---------- Data rows ----------
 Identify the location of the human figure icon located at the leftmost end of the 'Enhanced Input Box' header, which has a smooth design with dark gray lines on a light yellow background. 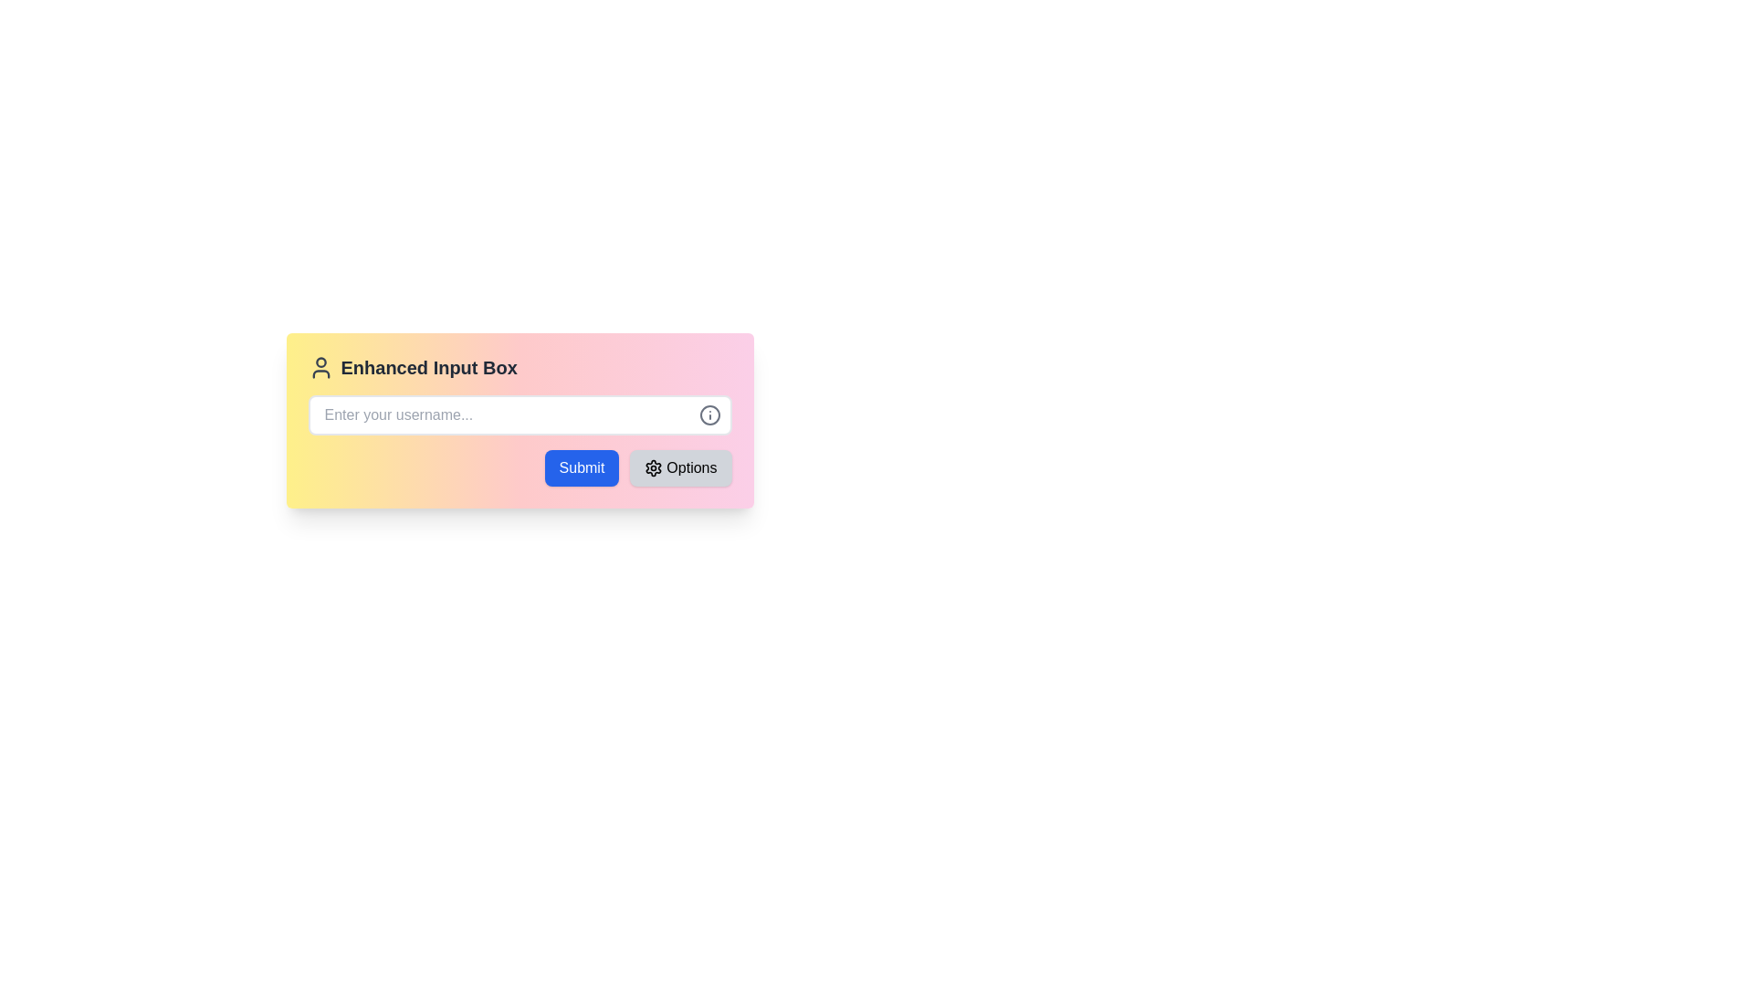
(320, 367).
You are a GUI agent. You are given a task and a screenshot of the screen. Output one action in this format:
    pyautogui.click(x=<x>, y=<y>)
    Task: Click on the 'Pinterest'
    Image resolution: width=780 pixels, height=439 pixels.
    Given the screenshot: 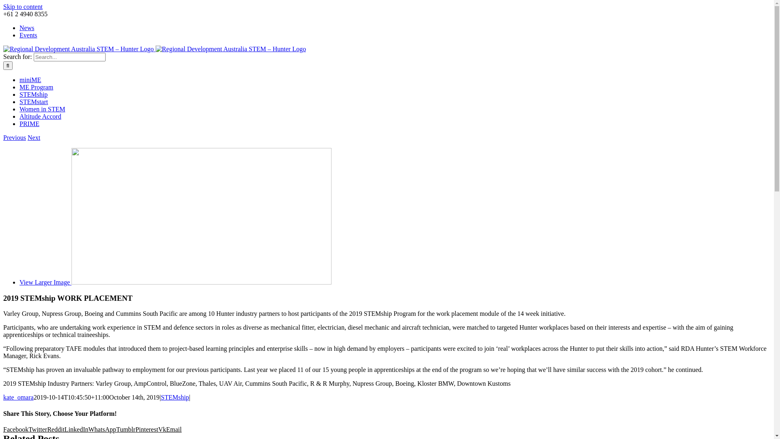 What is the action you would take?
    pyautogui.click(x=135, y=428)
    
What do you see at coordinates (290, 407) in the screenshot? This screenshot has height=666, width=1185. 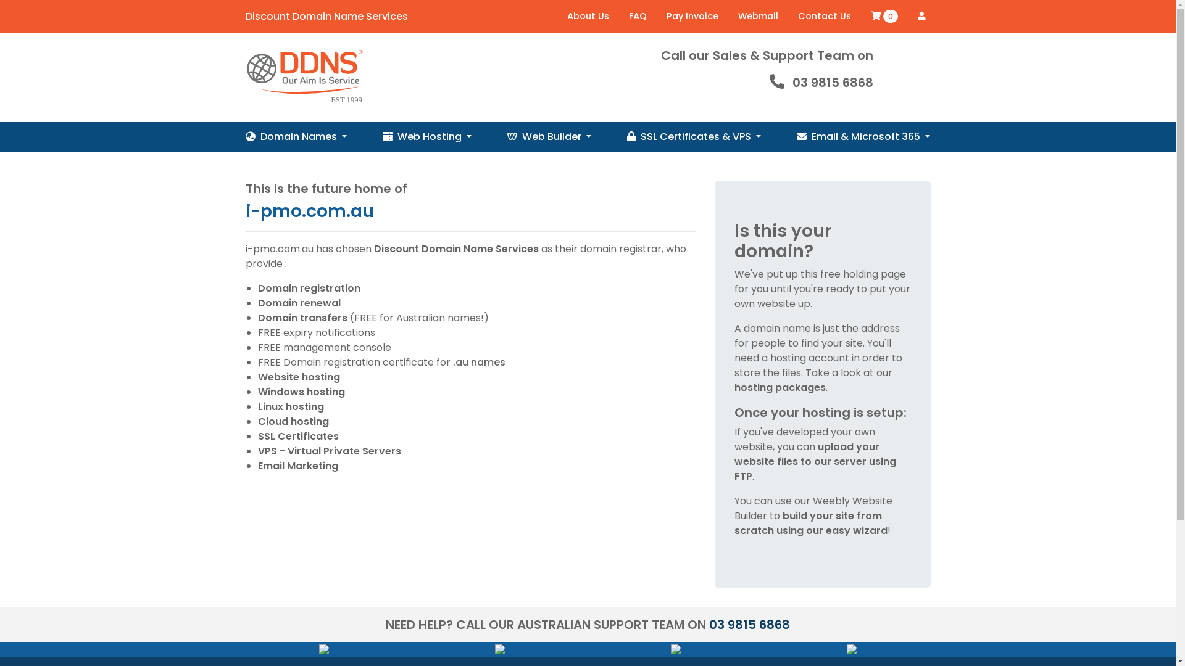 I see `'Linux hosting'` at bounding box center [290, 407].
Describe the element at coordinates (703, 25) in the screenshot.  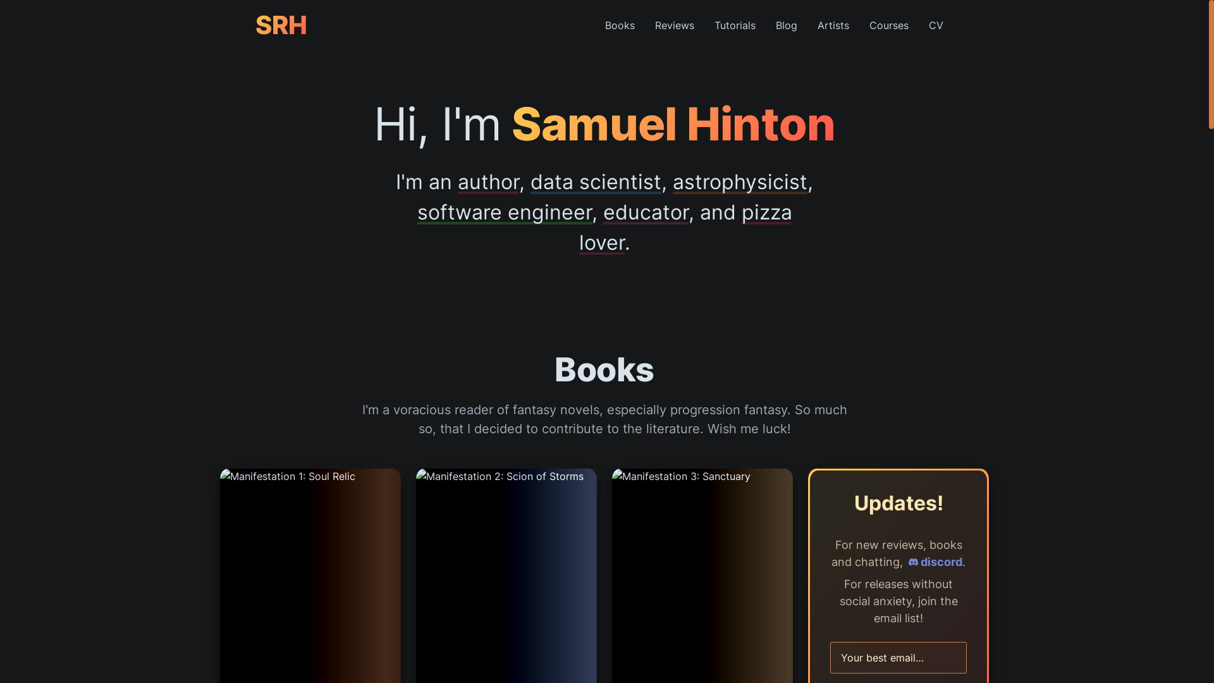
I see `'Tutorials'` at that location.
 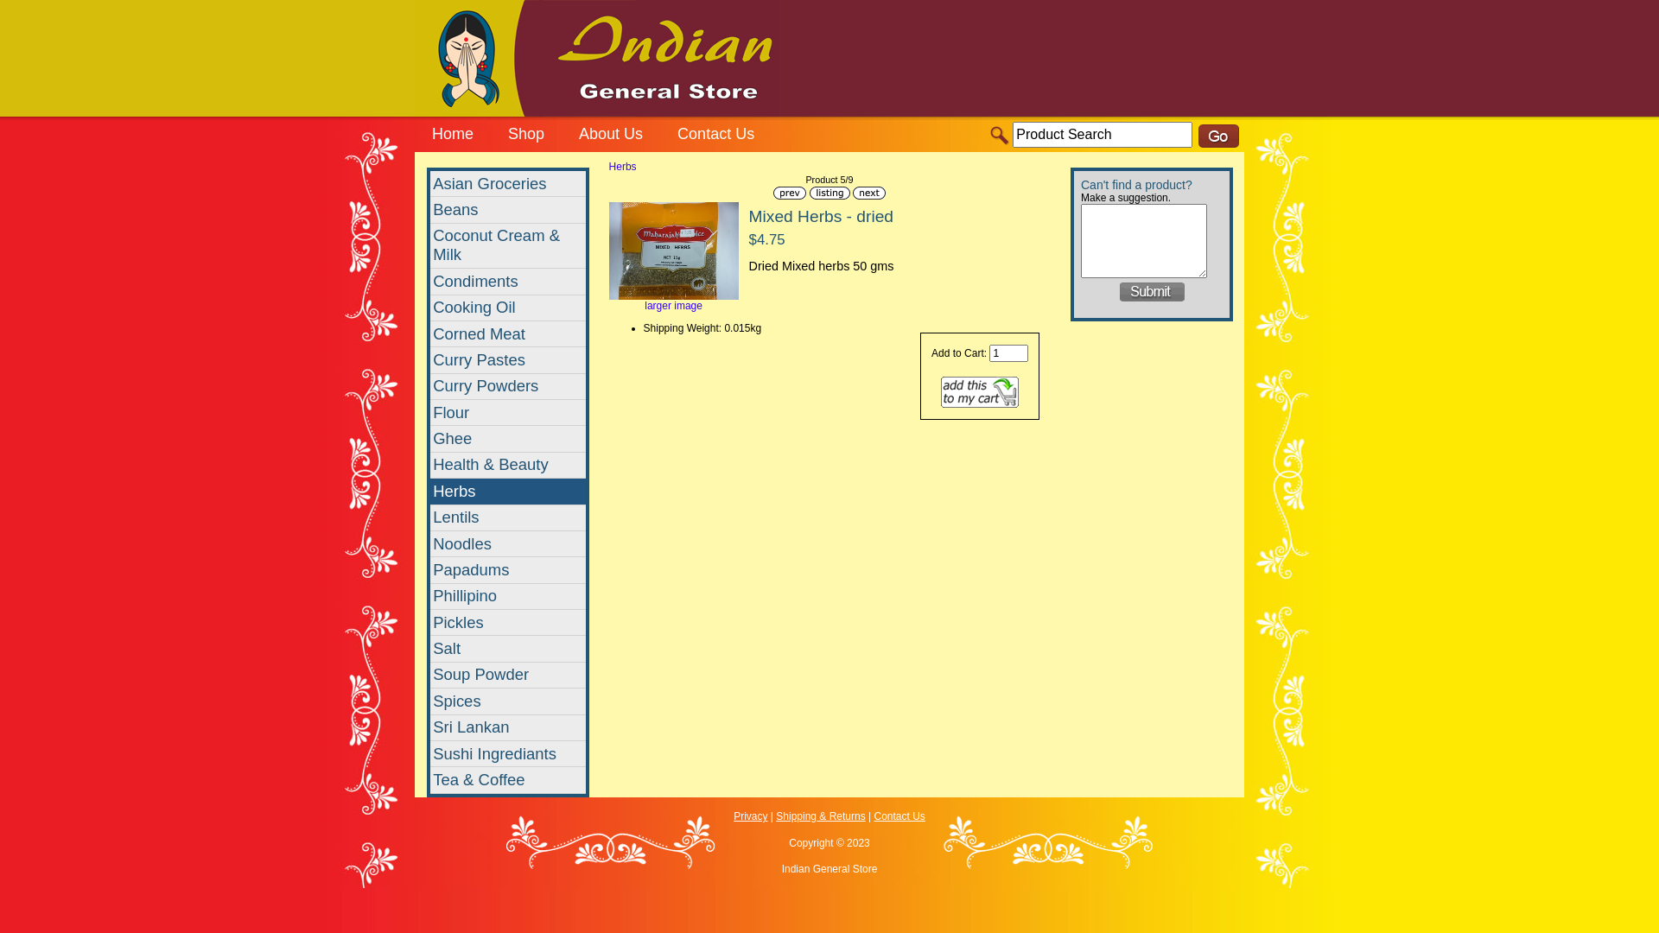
----------
Rewrite the listing from the line containing "Describe the element" through the end, changing "screenshot" to "screen capture" and keeping everything else the same. Leave the pictures out.

## Solved exercise
Describe the element at coordinates (703, 25) in the screen capture.  
I see `'Tutorials'` at that location.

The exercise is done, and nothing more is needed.